I have attempted the following. 
$$k \int_{[0,1]} f(x) dx = \lim_{n \rightarrow \infty} \frac{m(E_n \cap [0,r])}{r} \int_{[0,1]} f(x)dx
= \lim_{n \rightarrow \infty} \int_{[0,r]} \frac{\chi_{E_n} (t)}{r} dt \int_{[0,1]} f(x) dx= \int_{[0,1]} \int_{[0,r]}\frac{\chi_{E_n} (t) f(x)}{r} dt dx.$$  
I want to somehow change the order of integration to change $\chi_{E_n}(t)$ to $\chi_{E_n}(x)$ (perhaps applying Fubini Tonelli), but I don't think its possible. 
*******Applying the comments suggestions********
Since step functions are dense in $L^1$ there exist $\phi_l \nearrow f$.  We note that we can apply DCT because $\phi_l \leq f$ and $f \in L^1$. 
$$\lim_{n \rightarrow \infty} \int_{[0,1]} \chi_{E_n}(x) \lim_{l \rightarrow \infty} \phi_l(x)dx=
\lim_{n \rightarrow \infty} \lim_{l \rightarrow \infty} \int_{[0,1]} \chi_{E_n}(x) \phi_l(x)dx.$$ 
I want the change the order of the limits to say that 
$$\lim_{n \rightarrow \infty} \lim_{l \rightarrow \infty} \int_{[0,1]} \chi_{E_n}(x) \phi_l(x)dx=
\lim_{l \rightarrow \infty} \lim_{n \rightarrow \infty} \int_{[0,1]} \chi_{E_n}(x) \phi_l(x)dx=
\lim_{l \rightarrow \infty} k \int_{[0,1]} \phi_l (x) dx = 
k \int_{[0,1]} f(x)dx.$$
I don't know how to justify that I can indeed change the order of the limits.  

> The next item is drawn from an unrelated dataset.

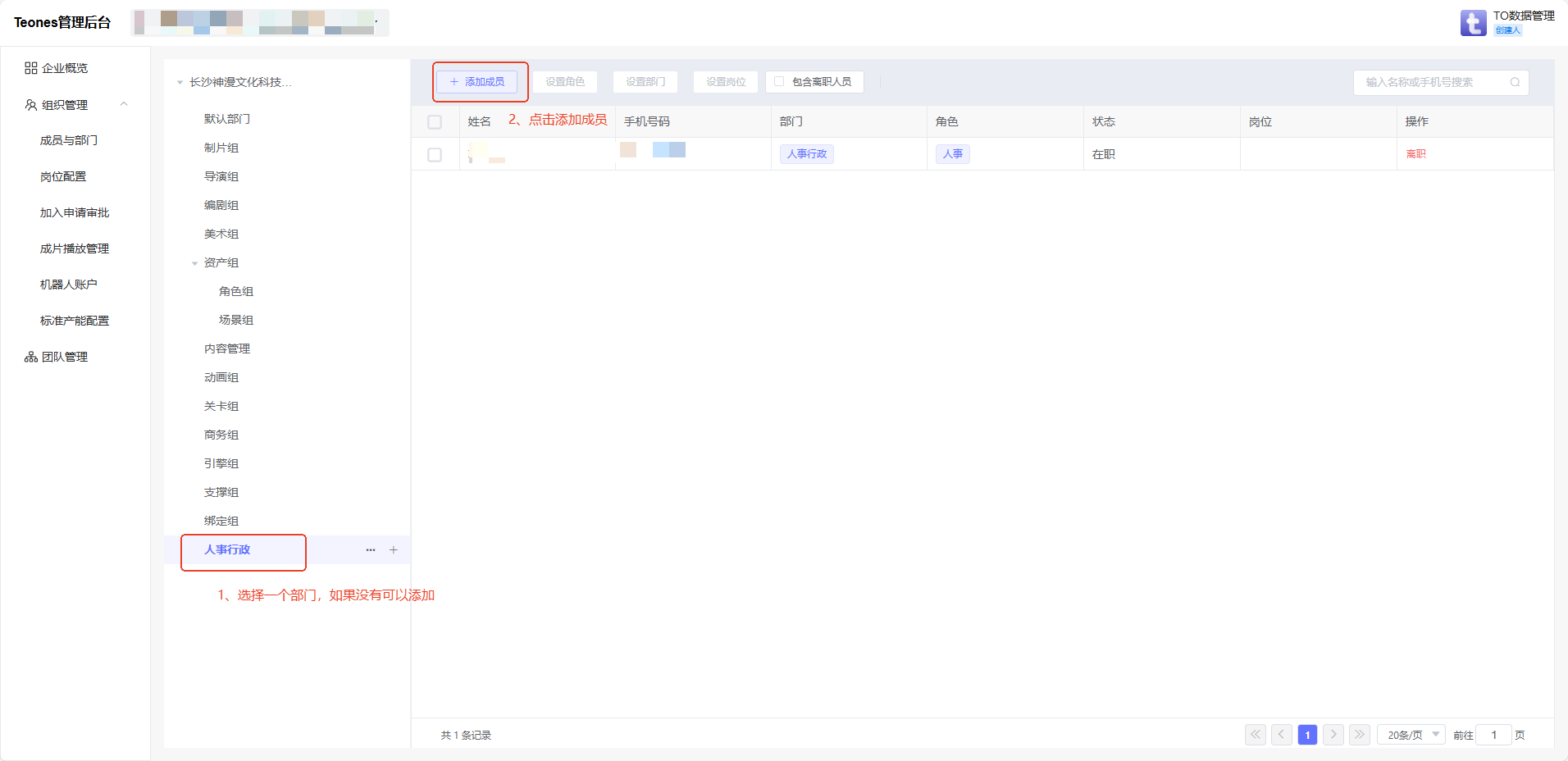
Task: Collapse the 资产组 tree node
Action: click(194, 263)
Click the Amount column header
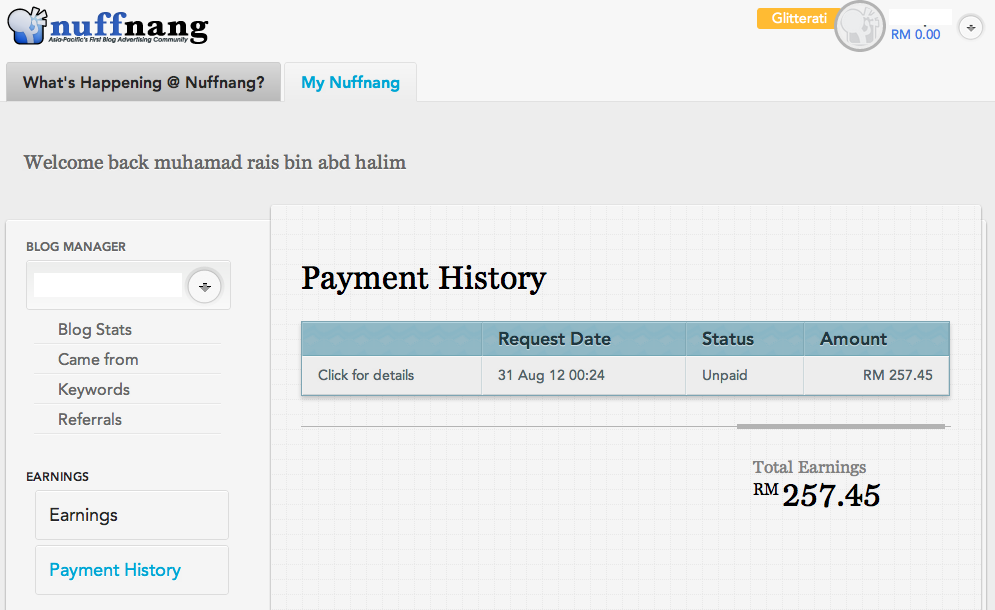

 A: I do not see the importance of the index $n$ in this problem, you can show in fact that for every $n\in \mathbb{N}$, we have
$$\int_{E_n} f(x) dx = k \int_0^1 f(x) dx,$$
which implies the equality will also hold if we take the limit as $n\rightarrow \infty$. 
For now let us call $E_n$ simply $E$ since the equality does not depend on the index $n$. 
Define a measure $\mu_E:\mathcal{A} \rightarrow \mathbb{R}$ such that 
$$\mu_E (A) = m(A\cap E).$$ (check this is indeed a measure) 
From the assumption that 
$m(E\cap [0,r]) = kr,$ 
we can apply Dynkin $\pi - \lambda$ theorem to conclude that 
$$\mu_E (A) = m(A\cap E) = km(A)$$
for each $A\in \mathcal{A}$. Then the integral equality would hold trivially. 
Edit:  $m(E\cap [0,r]) = kr,$  implies that $$\mu_E (A) = m(A\cap E) = km(A)$$ for each $A\in  \mathcal{A_0}$, the collection of all finite union of intervals in $[0,1]$. If you are not familiar with the Dynkin $\pi - \lambda$ theorem, see here (I used it to show that two measures are the identical if they agree on each interval).